### DATA SHOWN
►
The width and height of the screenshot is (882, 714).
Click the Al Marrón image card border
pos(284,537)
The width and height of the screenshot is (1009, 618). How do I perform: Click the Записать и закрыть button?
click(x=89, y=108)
◄
### WHAT TO DO
The answer should be an exact copy of the lines from the one containing "Click the Al Marrón image card border" through the last line of the entries, both included.

### WRITTEN RESPONSE
Click the Al Marrón image card border
pos(284,537)
The width and height of the screenshot is (1009, 618). How do I perform: Click the Записать и закрыть button?
click(x=89, y=108)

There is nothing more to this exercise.